Swelter to shiver to scorch to swelter was how it went; the Rainy Season is officially under way, but the rain front is still a bit off to the south and the warm moist air that it brings up from southeast Asia has been alternating with cool dry stuff from Siberia. Sunday was typically close and muggy, but that evening the wind changed and it was cold. Monday started scorching hot but with a beautiful cool breeze, but by the evening we were back to the sticky heat that’s going to be the norm for a while.
The habanero chilli seedlings got planted – except for two that were still too small. The habanero (the name means “from Havana” but they’re really from central America) is quite special. A freshly cut one has a wonderful aroma, like apricots or strawberries, but don’t be fooled: the habanero chili is one of the hottest in the world. They’re really hot.

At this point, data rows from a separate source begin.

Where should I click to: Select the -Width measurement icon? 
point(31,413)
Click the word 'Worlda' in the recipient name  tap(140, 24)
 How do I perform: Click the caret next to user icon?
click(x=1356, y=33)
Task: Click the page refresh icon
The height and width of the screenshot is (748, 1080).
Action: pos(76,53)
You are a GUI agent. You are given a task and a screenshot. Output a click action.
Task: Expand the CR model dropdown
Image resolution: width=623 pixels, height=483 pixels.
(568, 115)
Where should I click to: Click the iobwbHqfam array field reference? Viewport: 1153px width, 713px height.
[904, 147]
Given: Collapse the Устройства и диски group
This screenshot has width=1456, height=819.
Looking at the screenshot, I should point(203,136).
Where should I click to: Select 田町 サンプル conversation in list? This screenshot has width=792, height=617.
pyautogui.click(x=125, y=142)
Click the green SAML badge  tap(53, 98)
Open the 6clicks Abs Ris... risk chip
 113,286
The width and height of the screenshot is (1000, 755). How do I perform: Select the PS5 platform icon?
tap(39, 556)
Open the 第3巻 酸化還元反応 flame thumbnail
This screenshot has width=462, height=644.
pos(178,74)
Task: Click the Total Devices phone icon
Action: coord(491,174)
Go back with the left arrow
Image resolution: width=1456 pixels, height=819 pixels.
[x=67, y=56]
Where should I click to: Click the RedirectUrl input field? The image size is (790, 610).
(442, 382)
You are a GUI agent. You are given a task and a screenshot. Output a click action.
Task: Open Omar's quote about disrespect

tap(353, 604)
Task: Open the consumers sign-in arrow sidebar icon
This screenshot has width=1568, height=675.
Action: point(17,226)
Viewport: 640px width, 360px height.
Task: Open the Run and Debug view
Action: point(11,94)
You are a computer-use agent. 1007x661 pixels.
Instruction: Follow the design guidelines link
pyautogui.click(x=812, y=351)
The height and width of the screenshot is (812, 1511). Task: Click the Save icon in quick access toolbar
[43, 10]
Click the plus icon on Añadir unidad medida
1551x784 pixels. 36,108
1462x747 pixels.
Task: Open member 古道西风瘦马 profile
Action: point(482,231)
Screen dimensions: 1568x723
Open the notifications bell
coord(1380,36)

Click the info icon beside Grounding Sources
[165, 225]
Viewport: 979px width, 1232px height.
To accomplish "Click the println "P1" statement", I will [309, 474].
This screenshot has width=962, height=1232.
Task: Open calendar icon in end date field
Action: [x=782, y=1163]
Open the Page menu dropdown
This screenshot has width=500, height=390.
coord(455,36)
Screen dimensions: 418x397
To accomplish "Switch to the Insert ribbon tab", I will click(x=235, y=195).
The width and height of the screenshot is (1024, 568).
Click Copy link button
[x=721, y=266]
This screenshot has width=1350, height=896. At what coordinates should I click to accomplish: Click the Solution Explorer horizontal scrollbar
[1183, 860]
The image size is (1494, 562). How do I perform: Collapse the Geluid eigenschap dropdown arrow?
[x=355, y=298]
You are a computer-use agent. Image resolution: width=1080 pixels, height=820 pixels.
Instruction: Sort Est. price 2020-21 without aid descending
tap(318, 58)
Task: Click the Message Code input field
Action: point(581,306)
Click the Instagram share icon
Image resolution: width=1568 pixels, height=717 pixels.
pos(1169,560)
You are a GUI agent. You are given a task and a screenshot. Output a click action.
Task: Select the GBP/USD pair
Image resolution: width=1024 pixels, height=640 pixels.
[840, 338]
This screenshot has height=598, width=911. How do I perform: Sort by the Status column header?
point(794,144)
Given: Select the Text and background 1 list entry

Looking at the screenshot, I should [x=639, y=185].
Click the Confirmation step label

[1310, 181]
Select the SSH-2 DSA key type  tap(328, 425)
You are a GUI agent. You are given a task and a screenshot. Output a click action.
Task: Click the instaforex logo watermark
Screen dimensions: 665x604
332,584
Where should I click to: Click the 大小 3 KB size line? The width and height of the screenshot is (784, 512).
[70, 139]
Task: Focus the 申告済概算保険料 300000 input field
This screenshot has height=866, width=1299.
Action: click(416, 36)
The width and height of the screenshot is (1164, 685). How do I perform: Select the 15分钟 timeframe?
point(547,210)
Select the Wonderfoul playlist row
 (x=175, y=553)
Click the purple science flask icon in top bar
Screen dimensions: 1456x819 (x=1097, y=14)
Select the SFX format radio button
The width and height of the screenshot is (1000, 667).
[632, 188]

As the humidity goes up the weeds just take off. Every week the general greenery is a foot higher than it was last visit. lushness Out with the rotary cutter and try and at least have the house visible, but it’s pretty much a hopeless task. You’ve heard about the team of men who are aupposed to be continually painting the Forth Bridge? By the time they get to the end it’s time to start again. Last Saturday a Mongolian friend was in Raffles telling us that Mongolians hate to pull up a plant because you’ll end up with desert. Here in Japan it’s the jungle.
Minimum temp. 13 °C, maximum 28 °C. That minimum was really a bit cold for chilli seedlings, who’d prefer 15 or 16, but they seemed OK.